How will they heal? Come to terms with a tragedy of which most of us can barely conceive? Of a magnitude we can only associate with wartime. Or mass genocide. The seemingly relentless and too oft repeated struggle has begun again; to make sense of a senseless act, this time perpetrated against twenty-six victims, twenty of whom were under the age of seven, by an individual driven by motives which will be broadly speculated upon -- but never known. Sandy Hook School, December 14, 2012. A scant 10 days before the annual festival of renewal, celebration of birth, and traditionally the time of the child and a child's joys.
It is impossible not to be touched by this catastrophe, to take on as one's own tragedy this dreadful and mindless event. As adults we identify hugely with the parents, the emergency workers, the counselors, the professionals, the community. We empathize with their grief, their sadness, their anger, their confusion. We place this event in a context, as best we can, along side a growing list of similar slaughters of innocents -- and attempt to decide 'where to now?' What points of adult reference does Sandy Hook touch in us? What needs: blame, forgiveness, analysis, judgment, reform? What identities: victim, vigilante, parent?
Shortly before this tragedy, before our attention was so abruptly drawn to a small town in Connecticut, I had occasion to be speaking with a man about coming to terms with his own constellation of childhood hardships, 'smaller' on scale to be sure, but tragic nonetheless: a young brother's suicide, an uncle's shunning and resulting premature death, a mother's perhaps well-intentioned but projected and scarring mis-parenting and control. We had visited this ground many times before -- but this time there was a difference. As is so often explored in personal work, the concept of writing a letter to an individual, figural to one's emotional development, had occurred to this man; in this case, a communication with his now deceased mother. Freed from the need to actually sending anything, his writing was honest, candid, and direct, citing the struggles and hurts he'd experienced; the presumed psychological impact his childhood was to have on his adult life. What made this exercise unique, in my experience, however, was that he had, in fact, composed two letters: one from his current perspective as an older man looking back; a second, through the eyes of the child, living each day as if it unfolded, different (perhaps) from the one before, without agenda, expectation, judgment, or even context.
The letters were strikingly different. The adult had analyzed the mother figure, compared her (generally unfavorably) to other, more benign influences, struggled with the guilt and conflict associated with both blaming one of the more significant formative influences in his life and needing to make peace with and forgive her. The adult's 'version' of his childhood had, in effect become an oft thought of, well-worn tale, an identity that was one part 'truth' and three parts myth. Familiar in the re-telling, giving the impression of fact; but more interpretation, conclusion, a collection of deductions of how the child must have felt -- than how the child did feel. The child's letter, on the other hand, was an account of his experiences; to be sure, containing moments of fear, confusion, discomfort, anxiety, shame -- but somehow fresh, renewed each day, freed in large part to be seen and experienced with a beginner's mind, to borrow a phrase from mindfulness literature.

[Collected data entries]
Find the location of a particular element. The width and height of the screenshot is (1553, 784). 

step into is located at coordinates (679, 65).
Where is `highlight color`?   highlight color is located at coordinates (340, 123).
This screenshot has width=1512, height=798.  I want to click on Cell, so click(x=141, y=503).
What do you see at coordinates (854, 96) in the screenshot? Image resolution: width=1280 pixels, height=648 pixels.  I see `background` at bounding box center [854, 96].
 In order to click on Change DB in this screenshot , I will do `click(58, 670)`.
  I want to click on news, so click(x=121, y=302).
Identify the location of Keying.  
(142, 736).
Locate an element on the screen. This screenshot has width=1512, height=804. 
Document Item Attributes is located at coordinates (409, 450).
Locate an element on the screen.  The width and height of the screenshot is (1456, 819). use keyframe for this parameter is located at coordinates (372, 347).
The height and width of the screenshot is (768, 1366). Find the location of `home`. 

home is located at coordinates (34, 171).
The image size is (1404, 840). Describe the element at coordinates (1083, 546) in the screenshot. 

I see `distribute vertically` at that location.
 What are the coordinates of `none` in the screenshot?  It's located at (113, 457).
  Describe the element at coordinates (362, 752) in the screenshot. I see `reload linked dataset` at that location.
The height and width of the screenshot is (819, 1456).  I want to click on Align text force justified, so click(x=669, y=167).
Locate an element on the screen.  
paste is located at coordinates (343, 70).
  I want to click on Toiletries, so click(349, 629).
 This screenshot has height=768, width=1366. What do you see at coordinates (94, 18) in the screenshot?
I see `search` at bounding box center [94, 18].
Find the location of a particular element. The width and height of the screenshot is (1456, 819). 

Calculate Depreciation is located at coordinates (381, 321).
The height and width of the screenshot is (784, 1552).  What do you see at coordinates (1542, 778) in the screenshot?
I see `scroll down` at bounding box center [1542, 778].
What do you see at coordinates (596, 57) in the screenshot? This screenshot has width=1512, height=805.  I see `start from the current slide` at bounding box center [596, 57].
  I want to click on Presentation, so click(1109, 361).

Given problem 1 »
Repeat the passage of the Sandy Hook essay word for word, starting with "It is impossible" and going on through "victim, vigilante, parent?".
Given problem 2 »
Go on with the Sandy Hook essay after its last sentence.
None of the items is needed for the work here.

Task output 1 »
It is impossible not to be touched by this catastrophe, to take on as one's own tragedy this dreadful and mindless event. As adults we identify hugely with the parents, the emergency workers, the counselors, the professionals, the community. We empathize with their grief, their sadness, their anger, their confusion. We place this event in a context, as best we can, along side a growing list of similar slaughters of innocents -- and attempt to decide 'where to now?' What points of adult reference does Sandy Hook touch in us? What needs: blame, forgiveness, analysis, judgment, reform? What identities: victim, vigilante, parent?

Task output 2 »
I was reminded of a film I'd seen a few months ago, Monsieur Lazhar. It is the story of a supply teacher, employed to take over a classroom of grade four or five children in Quebec, following the in-school suiciding of their former teacher. The teachers in the school and the parents of the young students all have their own 'version' of and solution for the children's recovery from their trauma, ranging from a conspiracy of silence and denial, even removing children to other schools; through the school psychologist's well-intentioned interventions. M. Lazhar himself is not without baggage, having arrived in Canada shortly before, a political refugee seeking asylum from persecution in his home country. While less 'sophisticated' in his approach -- his teaching methods are decidedly 'old school' -- against considerable adult resistance and criticism, he eventually succeeds in giving each child a 'voice' to express his or her unique experience of the tragedy that, courtesy of all manner of adult intention, had become the 'elephant in the room' -- pervading everything, never directly addressed. The healing had begun to happen. Allowing himself the same latitude that he facilitated in his young charges, M. Lazhar too begins to heal -- as he also speaks with a child's candor and clarity.
In the past three weeks -- is that all it's been? -- as I read the never ending litany of responses to, accounts of, speculations around, and analyses of Sandy Hook, I feel the increasing presence of the 'adult'. The projections that spring from the psyches of fully formed, long-entrenched identities, 'mythologies', onto the child. I feel the compulsion to fix, prevent, protect, punish, understand, analyze -- even politicize a tragedy that, in the end, needs be given a voice, a child's voice -- if healing is to happen.
1 comment:
Nicely, nicely.
Where am I in all this?
Probably nursing a hurt from kicking something inanimate, doing something mindless with my hands, singing something shapeless between a dirge & a jig, allowing the tears to wash away sadness & help new beginnings germinate.
Just a child in all this.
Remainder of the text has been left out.